╭─ Data shown

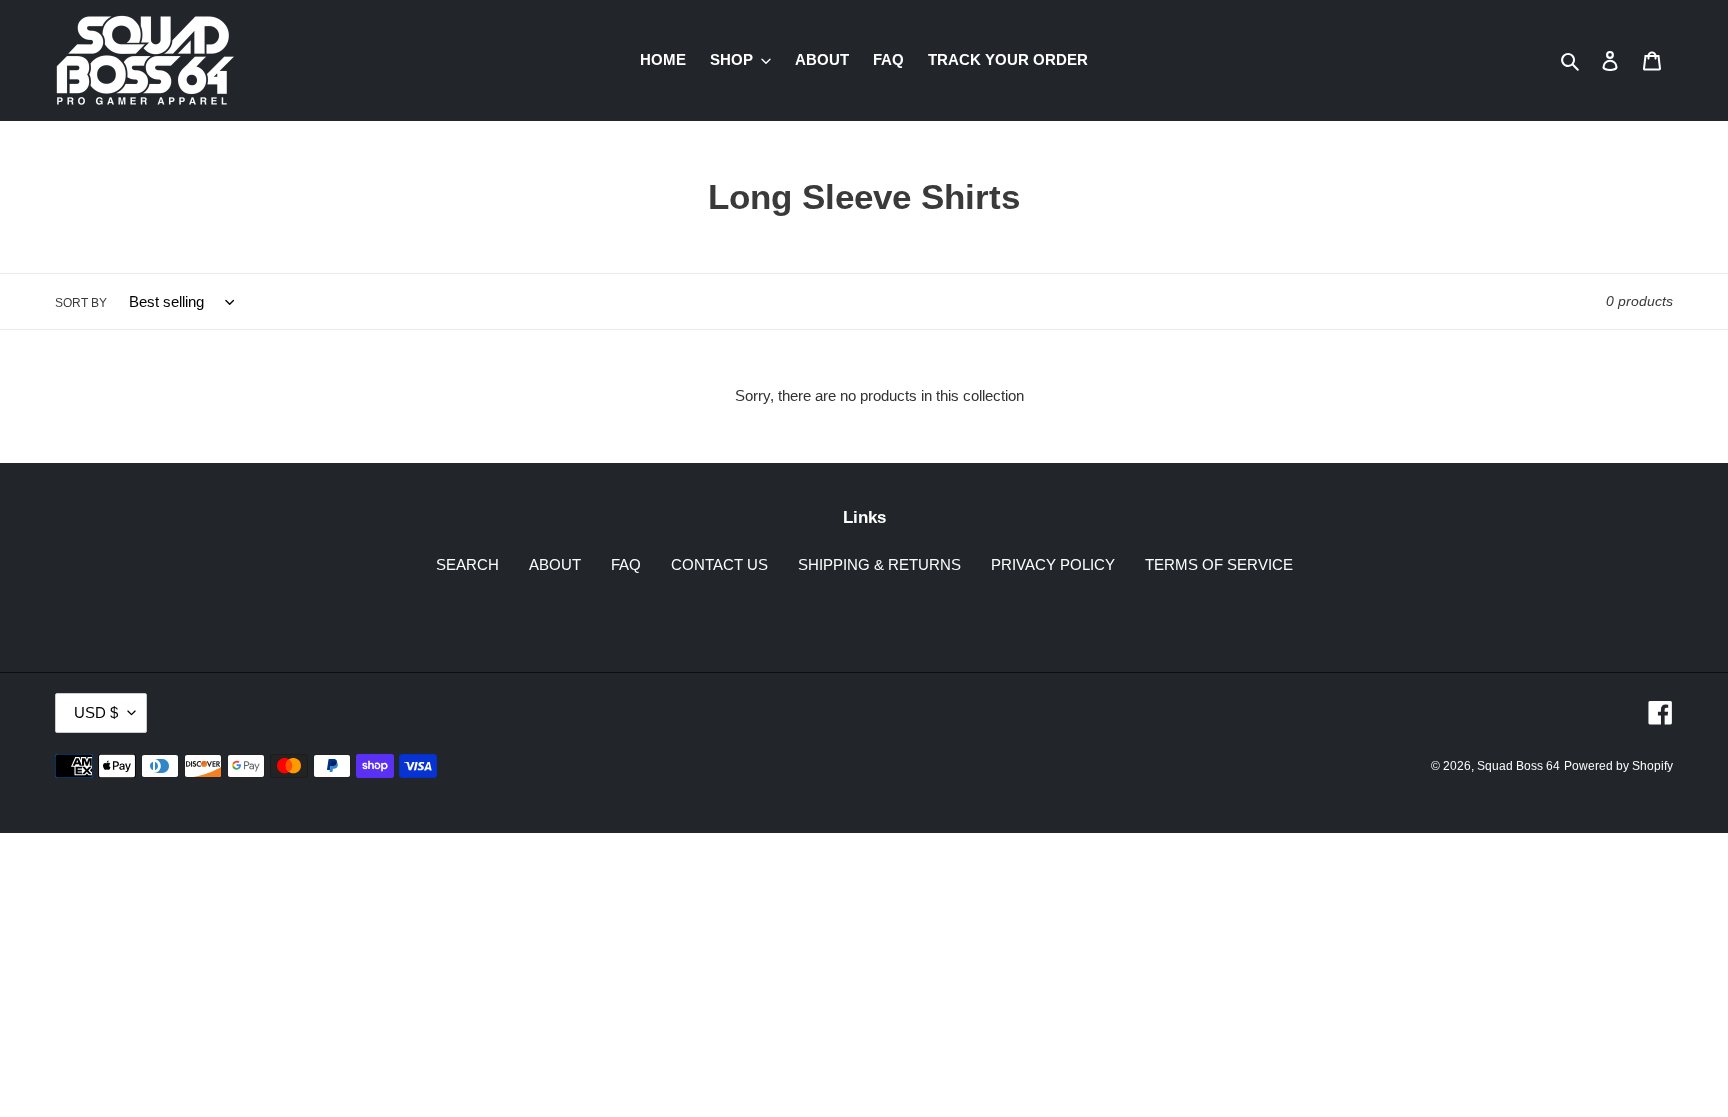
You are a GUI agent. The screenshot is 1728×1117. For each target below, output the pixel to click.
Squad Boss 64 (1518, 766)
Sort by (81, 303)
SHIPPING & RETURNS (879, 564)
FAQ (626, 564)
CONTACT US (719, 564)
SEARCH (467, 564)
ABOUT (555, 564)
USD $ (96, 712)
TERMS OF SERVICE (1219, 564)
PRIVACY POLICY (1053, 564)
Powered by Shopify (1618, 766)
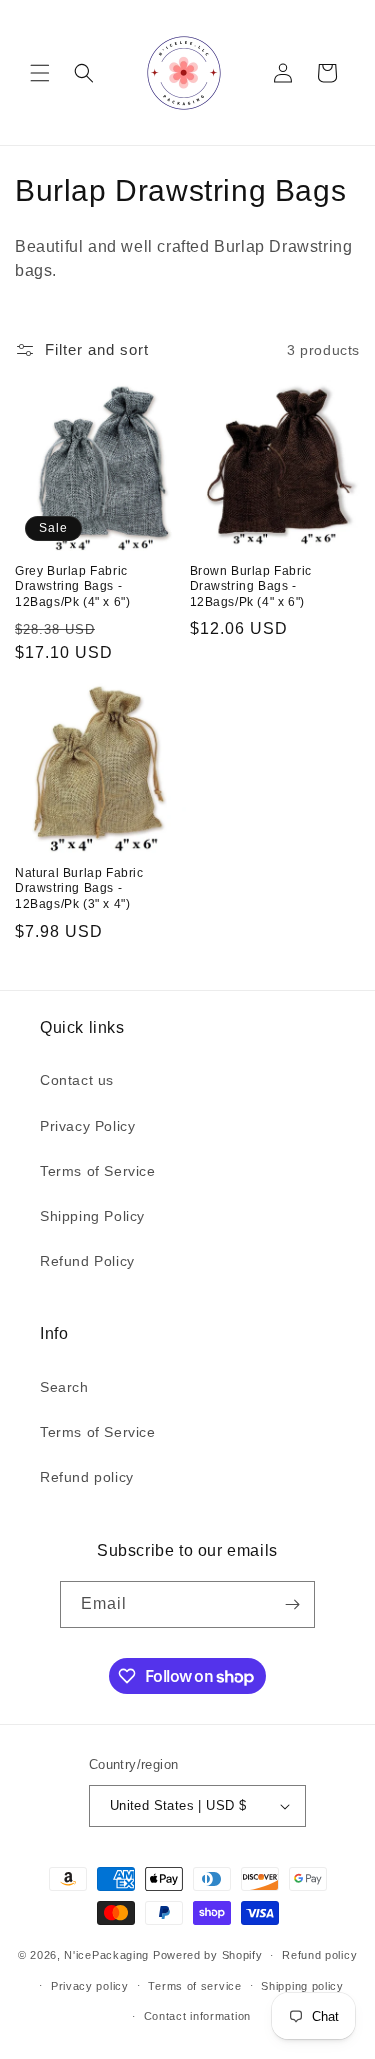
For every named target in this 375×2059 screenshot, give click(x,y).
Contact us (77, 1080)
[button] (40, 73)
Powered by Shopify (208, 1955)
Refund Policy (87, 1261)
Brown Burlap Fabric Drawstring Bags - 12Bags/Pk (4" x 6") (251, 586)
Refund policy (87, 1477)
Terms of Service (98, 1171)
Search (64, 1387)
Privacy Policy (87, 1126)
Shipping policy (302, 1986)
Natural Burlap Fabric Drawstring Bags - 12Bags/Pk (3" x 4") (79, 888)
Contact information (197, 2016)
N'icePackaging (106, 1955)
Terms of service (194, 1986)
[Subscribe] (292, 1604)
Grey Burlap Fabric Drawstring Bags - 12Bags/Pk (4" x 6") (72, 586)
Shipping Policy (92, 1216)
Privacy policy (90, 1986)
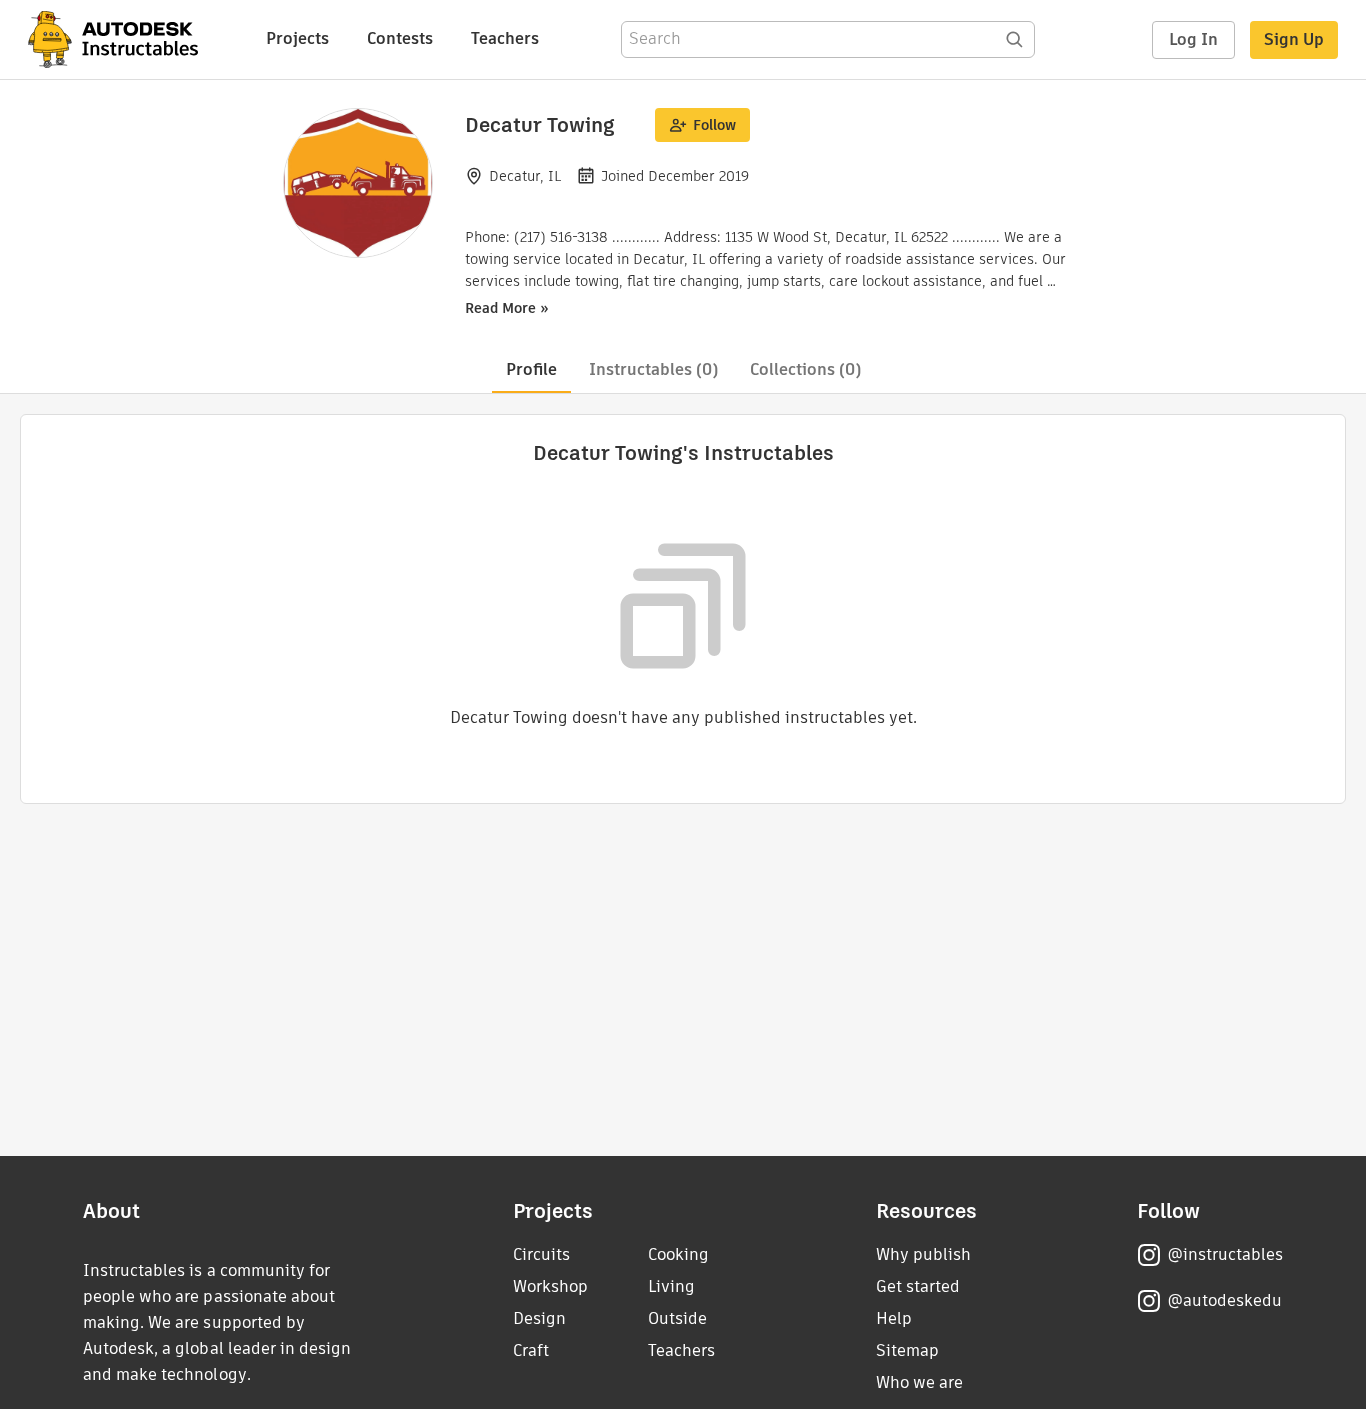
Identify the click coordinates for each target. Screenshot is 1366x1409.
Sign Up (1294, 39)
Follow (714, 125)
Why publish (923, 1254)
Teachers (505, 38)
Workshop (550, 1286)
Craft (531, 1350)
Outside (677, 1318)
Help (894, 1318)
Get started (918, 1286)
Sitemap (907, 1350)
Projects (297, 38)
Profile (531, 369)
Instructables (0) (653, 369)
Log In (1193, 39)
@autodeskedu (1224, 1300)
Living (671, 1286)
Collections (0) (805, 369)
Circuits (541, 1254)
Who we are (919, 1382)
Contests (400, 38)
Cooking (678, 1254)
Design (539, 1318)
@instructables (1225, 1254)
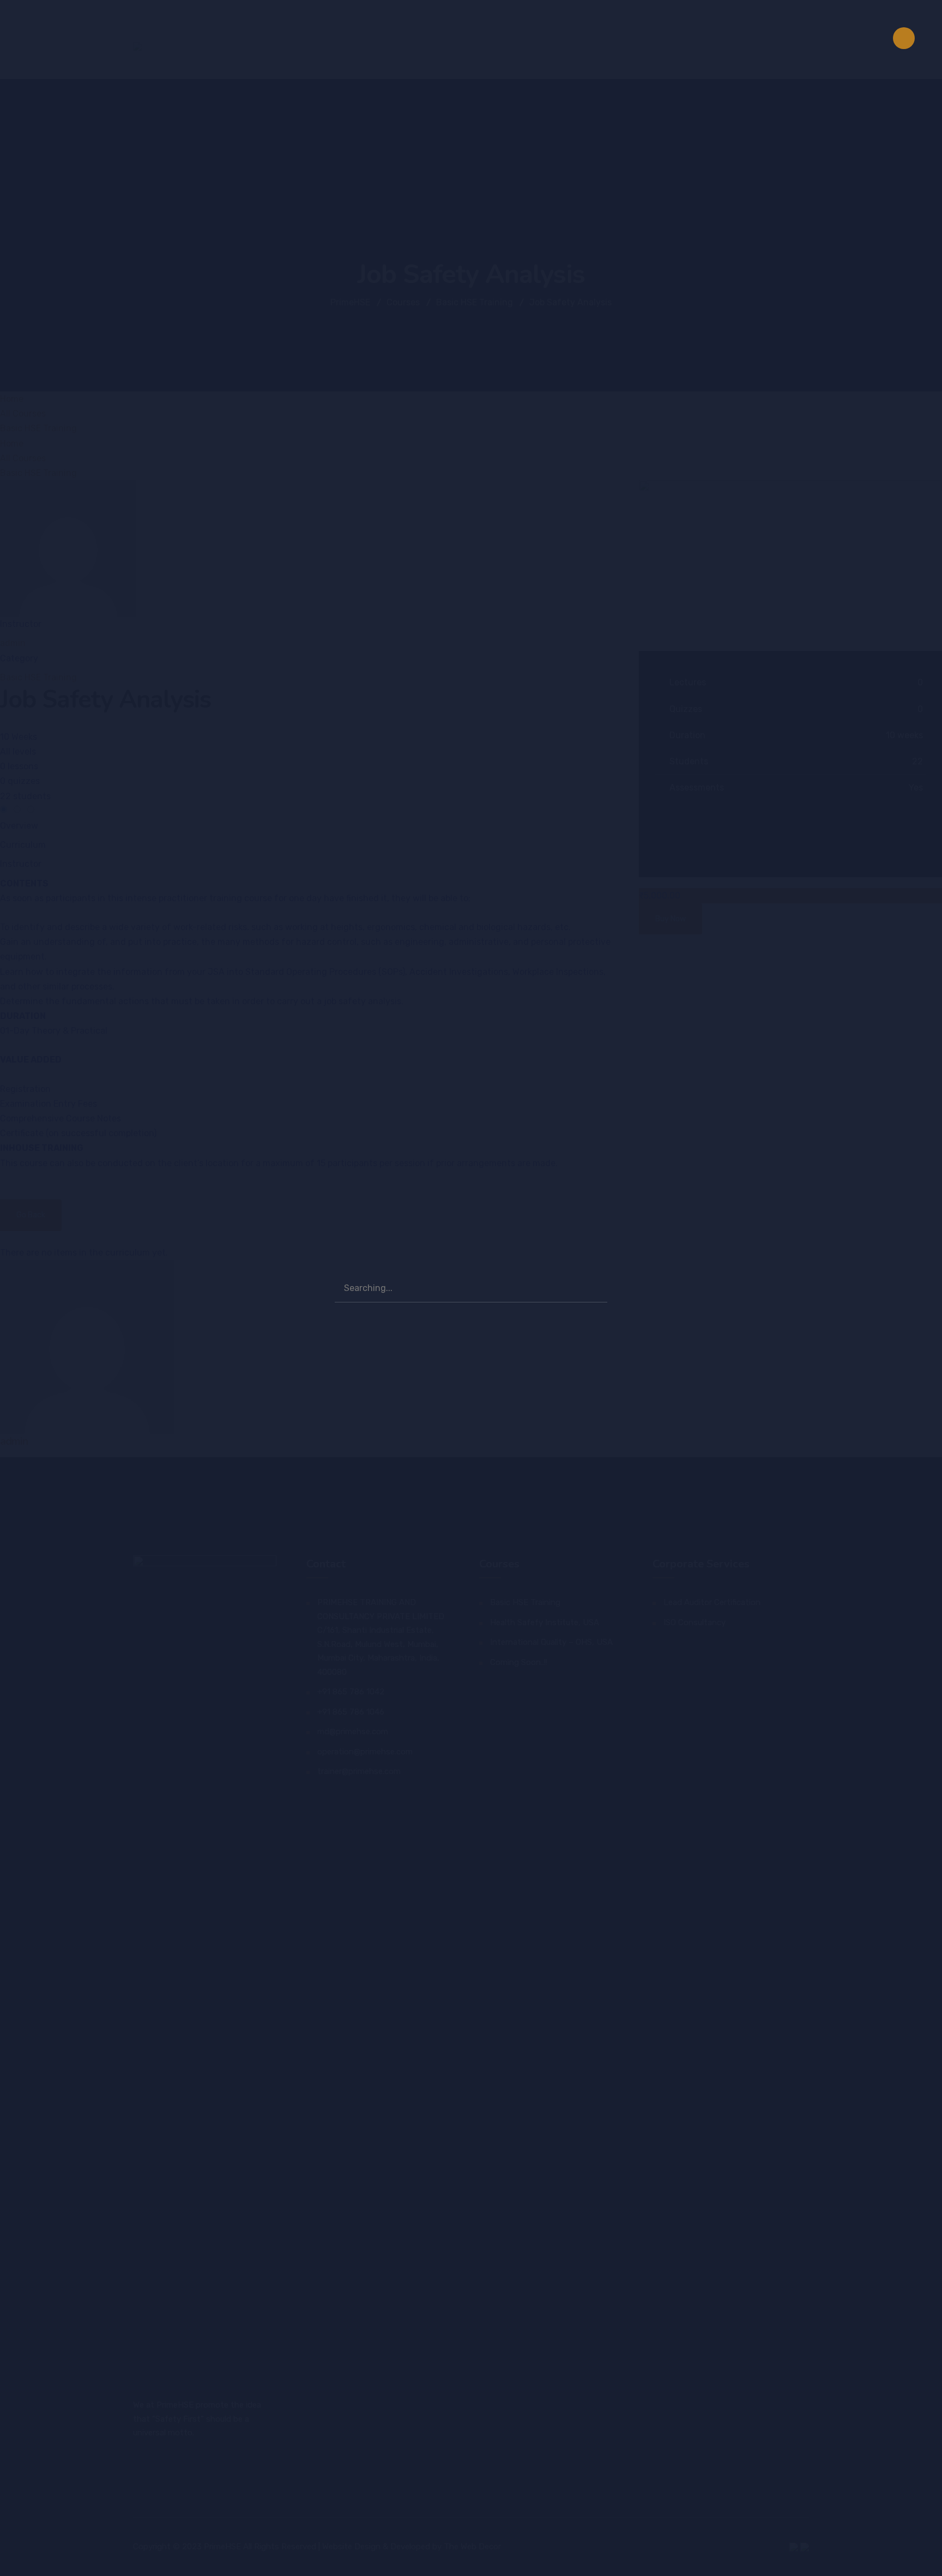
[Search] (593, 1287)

╰─

> _Your instructions_
Print exactly the first line of the entries and every line after it through the one that contains "[button] (40, 73)", leaving the pictures out.

> _Solution for this task_
You are a GUI agent. The screenshot is 1728×1117. For each target below, output the pixel to click.
Squad Boss 64 (1518, 766)
Sort by (81, 303)
SHIPPING & RETURNS (879, 564)
FAQ (626, 564)
CONTACT US (719, 564)
SEARCH (467, 564)
ABOUT (555, 564)
USD $ (96, 712)
TERMS OF SERVICE (1219, 564)
PRIVACY POLICY (1053, 564)
Powered by Shopify (1618, 766)
For every named target in this 375×2059 screenshot, give click(x,y).
Contact us (77, 1080)
[button] (40, 73)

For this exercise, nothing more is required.